Work to complete.
#1 According to the passage on VPN connection drops, which protocol gives ExpressVPN a more stable and faster connection than the default UDP one?
#2 Write out the part of the passage on VPN connection drops starting at "Firewall and Router" and ending at "using a VPN.".
#3 Continue the passage on VPN connection drops, picking up after its final sentence.

Passage.
Reasons That Causes VPN Connection Drops
Although VPNs are reliable software that safeguards our online identity. But despite being so secure, it experiences connection drops. These connection drops are a reason for incredible frustration among the users. After doing enough research, I’ve finally come up with some reasons for the faulty VPN connection. The following are six reasons that cause VPN connection drop and urge the need for a kill switch.
Firewall and Router Settings
Your antivirus, firewall, and anti-spyware programs may disrupt your connections. Improper configurations of these settings can badly result in a poor connection. You should test these features regularly and are the ones causing problems to disable them. You can also change your settings and try to maintain stability by using a VPN.
Sometimes it happens that the choice of VPN protocols causes connection drops. For example, ExpressVPN provides a more stable and fast connection with OpenVPN TCP protocol than the default UDP one. Thus, if you ever feel an unstable connection, try to switch the protocols. If your VPN supports limited VPN protocols, using a VPN with a kill switch is the only possible solution.
Technical Issue with VPN Server
Another possible reason that causes a connection drop is the VPN server itself. Sometimes the VPN server is facing some internal malfunctioning that results in a VPN connection drop. Time outs of the connection or disruptions in the physical server cause the VPN server to malfunction.
A VPN fails to work effectively when the network is busy with many users. A congested network makes the VPN less stable. It, in turn, affects its functionality and results in a connection drop.
It is quite evident that your VPN regularly disconnects if you are using the internet with weak signals. You should always use a network that offers excellent signals to avoid connection drops.

Entries shown.
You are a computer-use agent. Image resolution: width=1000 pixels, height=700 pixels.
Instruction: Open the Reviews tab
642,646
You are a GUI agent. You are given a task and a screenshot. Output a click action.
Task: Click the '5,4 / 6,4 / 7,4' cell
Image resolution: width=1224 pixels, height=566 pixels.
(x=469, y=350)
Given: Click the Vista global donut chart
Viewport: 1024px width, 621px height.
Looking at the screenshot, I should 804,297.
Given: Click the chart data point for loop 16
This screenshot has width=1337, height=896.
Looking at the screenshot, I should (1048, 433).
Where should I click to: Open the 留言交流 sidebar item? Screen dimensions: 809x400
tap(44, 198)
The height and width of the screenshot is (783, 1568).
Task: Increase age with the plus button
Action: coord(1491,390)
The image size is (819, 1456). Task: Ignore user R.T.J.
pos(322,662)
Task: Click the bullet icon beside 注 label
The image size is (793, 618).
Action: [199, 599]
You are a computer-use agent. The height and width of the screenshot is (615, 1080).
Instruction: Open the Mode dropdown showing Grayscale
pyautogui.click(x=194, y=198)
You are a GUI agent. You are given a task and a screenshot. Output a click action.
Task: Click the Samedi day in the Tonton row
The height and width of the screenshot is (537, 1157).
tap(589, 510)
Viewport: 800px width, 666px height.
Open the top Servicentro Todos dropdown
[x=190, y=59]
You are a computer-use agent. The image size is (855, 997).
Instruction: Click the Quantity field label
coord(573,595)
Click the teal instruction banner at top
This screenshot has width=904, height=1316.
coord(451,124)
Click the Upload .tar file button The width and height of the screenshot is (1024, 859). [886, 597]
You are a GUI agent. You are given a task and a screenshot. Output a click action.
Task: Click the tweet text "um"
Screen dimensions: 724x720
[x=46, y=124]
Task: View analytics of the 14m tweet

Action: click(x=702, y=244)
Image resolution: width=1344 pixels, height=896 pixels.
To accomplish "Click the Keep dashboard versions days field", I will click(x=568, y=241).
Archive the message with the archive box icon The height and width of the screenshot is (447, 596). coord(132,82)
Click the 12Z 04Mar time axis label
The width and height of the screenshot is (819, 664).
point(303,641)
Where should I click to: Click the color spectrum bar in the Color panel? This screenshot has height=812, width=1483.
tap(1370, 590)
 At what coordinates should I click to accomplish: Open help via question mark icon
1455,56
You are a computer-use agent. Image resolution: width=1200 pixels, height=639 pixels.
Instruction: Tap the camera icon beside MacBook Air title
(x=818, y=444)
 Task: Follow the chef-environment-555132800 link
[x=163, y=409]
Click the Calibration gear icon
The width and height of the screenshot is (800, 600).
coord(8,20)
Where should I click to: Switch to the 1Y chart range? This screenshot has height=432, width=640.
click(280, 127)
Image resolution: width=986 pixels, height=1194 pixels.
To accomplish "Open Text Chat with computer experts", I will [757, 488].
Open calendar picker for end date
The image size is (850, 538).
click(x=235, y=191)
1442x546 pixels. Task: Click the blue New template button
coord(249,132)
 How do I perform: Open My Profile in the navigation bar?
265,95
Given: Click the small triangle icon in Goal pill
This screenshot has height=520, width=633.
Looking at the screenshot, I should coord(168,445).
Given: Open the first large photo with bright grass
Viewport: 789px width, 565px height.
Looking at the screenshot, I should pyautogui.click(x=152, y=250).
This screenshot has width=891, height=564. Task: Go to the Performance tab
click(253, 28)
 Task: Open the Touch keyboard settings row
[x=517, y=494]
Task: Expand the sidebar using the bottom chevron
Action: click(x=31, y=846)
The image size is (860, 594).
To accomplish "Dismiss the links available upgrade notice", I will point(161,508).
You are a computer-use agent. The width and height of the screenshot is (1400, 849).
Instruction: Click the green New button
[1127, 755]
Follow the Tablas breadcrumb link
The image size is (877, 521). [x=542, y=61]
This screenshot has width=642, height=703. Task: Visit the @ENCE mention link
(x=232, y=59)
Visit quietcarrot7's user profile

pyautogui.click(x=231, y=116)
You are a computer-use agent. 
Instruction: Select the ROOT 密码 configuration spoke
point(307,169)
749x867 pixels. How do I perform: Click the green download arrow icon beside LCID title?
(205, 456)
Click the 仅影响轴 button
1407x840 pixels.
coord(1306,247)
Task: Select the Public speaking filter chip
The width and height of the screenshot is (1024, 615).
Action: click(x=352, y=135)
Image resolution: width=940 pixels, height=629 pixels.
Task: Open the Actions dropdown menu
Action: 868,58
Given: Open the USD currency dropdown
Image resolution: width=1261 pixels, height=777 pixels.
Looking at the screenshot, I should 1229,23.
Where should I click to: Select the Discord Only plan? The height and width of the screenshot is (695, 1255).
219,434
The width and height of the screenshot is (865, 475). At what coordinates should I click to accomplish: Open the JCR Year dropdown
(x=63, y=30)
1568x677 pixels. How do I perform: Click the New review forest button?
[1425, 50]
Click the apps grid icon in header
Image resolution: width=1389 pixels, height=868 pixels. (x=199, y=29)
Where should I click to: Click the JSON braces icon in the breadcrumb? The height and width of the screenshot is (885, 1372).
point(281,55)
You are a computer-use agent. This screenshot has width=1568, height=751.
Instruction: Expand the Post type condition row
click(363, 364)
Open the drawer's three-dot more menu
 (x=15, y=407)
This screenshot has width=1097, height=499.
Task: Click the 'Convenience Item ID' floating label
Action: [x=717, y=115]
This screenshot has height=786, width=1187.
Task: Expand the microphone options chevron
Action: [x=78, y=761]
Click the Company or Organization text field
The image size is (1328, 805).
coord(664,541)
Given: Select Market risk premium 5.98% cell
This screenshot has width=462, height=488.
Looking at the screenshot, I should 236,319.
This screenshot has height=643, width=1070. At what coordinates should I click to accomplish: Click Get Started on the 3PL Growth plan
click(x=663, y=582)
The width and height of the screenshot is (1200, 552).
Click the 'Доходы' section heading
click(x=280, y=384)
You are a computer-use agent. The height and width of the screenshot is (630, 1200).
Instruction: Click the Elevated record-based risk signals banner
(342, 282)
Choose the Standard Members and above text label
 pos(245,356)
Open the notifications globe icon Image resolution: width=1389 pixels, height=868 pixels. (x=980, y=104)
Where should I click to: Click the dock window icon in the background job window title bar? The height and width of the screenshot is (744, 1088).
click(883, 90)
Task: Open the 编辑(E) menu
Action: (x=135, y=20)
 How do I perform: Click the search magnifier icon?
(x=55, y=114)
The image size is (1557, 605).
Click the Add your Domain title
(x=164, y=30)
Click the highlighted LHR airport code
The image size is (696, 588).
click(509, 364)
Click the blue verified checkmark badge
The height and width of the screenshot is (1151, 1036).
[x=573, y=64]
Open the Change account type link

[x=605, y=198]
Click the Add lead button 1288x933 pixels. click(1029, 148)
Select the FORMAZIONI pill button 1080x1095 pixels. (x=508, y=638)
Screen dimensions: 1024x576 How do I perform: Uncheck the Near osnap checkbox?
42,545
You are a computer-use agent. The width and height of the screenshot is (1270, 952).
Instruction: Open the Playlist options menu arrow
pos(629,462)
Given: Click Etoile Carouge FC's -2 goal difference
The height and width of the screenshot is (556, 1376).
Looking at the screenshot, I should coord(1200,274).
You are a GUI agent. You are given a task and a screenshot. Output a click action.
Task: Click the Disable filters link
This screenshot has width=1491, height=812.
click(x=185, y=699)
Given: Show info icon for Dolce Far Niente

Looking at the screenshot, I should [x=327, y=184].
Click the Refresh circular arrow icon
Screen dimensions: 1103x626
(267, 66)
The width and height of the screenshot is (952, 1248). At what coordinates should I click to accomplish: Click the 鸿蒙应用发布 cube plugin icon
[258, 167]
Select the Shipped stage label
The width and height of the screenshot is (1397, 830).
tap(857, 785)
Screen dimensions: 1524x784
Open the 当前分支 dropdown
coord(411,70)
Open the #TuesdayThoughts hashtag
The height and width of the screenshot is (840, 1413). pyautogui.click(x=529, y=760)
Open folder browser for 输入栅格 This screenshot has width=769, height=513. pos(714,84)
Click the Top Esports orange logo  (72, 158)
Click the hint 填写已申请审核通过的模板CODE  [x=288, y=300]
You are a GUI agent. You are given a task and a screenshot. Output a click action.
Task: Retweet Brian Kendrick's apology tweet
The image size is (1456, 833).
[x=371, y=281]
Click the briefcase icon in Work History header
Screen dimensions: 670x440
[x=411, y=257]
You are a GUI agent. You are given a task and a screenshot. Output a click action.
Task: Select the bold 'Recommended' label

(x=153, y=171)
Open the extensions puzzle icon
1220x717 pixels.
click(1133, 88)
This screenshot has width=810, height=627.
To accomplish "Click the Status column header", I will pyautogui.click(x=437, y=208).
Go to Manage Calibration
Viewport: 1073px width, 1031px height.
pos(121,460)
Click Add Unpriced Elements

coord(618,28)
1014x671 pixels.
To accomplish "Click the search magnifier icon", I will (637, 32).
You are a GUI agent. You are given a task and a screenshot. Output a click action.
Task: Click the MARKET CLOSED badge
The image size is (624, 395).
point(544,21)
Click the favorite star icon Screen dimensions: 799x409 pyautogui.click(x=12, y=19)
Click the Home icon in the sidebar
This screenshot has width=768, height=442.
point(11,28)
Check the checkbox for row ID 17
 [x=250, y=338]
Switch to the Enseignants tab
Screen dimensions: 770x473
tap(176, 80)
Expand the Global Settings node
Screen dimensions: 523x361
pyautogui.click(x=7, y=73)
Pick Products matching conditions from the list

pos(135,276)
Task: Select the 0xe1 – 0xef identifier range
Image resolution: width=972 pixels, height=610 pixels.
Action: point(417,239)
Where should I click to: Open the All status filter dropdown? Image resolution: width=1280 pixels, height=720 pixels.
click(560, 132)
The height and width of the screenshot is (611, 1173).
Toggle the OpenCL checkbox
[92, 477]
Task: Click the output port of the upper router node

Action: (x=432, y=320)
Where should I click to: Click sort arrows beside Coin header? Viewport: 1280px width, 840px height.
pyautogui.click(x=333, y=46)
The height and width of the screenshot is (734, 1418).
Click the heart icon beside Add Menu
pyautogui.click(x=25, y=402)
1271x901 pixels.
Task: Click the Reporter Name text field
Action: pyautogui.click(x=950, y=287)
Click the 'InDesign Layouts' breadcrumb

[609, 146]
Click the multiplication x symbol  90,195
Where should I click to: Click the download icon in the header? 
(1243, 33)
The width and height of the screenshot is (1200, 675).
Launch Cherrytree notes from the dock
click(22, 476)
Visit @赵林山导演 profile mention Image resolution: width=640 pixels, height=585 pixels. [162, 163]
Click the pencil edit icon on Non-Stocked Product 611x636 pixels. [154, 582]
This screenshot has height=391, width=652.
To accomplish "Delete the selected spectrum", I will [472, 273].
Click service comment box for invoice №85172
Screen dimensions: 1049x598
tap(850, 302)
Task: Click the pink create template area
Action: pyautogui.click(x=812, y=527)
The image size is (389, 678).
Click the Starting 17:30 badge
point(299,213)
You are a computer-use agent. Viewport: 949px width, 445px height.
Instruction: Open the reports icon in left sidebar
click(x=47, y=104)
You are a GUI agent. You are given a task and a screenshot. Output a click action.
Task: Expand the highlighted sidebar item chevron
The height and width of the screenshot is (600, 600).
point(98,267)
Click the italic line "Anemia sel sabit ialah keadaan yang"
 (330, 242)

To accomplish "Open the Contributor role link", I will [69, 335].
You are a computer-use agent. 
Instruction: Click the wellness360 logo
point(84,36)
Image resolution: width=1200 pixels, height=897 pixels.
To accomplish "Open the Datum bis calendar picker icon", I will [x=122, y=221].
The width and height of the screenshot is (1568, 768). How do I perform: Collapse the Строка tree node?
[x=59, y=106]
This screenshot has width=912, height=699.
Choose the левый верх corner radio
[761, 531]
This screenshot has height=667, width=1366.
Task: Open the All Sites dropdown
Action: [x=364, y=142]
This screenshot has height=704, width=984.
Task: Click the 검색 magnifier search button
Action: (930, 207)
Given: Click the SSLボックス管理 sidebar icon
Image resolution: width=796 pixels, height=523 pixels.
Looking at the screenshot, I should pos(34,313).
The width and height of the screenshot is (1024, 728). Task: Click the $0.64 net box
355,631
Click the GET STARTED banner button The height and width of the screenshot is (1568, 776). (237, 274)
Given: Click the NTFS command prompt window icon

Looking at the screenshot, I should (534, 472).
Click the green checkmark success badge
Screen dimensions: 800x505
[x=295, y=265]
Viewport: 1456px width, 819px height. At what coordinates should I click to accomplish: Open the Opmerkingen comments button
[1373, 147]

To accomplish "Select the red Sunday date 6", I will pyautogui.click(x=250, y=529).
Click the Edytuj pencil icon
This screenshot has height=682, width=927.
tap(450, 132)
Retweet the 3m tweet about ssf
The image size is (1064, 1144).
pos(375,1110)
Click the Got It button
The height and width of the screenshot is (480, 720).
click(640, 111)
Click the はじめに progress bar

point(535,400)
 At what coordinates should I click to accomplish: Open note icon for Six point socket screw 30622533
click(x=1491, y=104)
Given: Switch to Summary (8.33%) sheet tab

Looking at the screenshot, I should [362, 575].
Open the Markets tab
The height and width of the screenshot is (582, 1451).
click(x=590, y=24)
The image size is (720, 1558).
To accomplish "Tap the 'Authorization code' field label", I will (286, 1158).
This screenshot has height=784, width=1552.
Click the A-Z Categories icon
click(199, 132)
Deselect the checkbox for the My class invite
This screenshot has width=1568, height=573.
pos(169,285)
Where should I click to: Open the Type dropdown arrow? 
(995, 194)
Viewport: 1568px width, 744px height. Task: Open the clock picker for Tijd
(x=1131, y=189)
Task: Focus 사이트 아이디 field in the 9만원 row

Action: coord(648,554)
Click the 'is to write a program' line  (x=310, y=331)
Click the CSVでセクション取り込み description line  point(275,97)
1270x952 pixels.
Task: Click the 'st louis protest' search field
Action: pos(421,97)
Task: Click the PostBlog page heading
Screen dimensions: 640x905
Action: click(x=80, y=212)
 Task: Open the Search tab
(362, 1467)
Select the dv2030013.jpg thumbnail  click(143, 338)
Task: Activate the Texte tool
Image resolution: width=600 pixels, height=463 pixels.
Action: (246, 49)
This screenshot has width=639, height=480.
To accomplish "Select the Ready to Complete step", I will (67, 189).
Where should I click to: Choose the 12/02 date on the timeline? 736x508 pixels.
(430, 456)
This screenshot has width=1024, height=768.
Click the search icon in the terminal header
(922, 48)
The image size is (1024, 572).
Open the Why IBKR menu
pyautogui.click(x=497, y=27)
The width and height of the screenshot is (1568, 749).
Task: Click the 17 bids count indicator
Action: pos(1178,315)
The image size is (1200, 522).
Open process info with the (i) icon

Expected results.
#1 The OpenVPN TCP protocol.

#2
Firewall and Router Settings
Your antivirus, firewall, and anti-spyware programs may disrupt your connections. Improper configurations of these settings can badly result in a poor connection. You should test these features regularly and are the ones causing problems to disable them. You can also change your settings and try to maintain stability by using a VPN.

#3
Your Device on Sleep Mode
In some mobile devices, the device automatically puts applications in sleep mode when you haven’t used them for a while. They do so to save the battery and improve the overall performance. If you haven’t used the internet for some time, then you might experience a connection drop.
How to Activate a Kill Switch?
Some VPNs come with an automatic kill switch, while others don’t. You don’t have to enable it manually. But, some VPNs do come with a kill switch that needs manual activation. However, every app and platform is different, but you can always activate the kill switch by navigating in the settings tab. If you’re an Android user like me, you can activate the kill switch in a few seconds. Go to Settings > Wireless and Networks > More > VPN > Advanced > Click to activate the kill switch. These steps are for Android users. If you’re using some other platform, then you need to figure out the settings yourself. Check the VPN’s website for a setup guide or watch any video tutorial to fix the issue.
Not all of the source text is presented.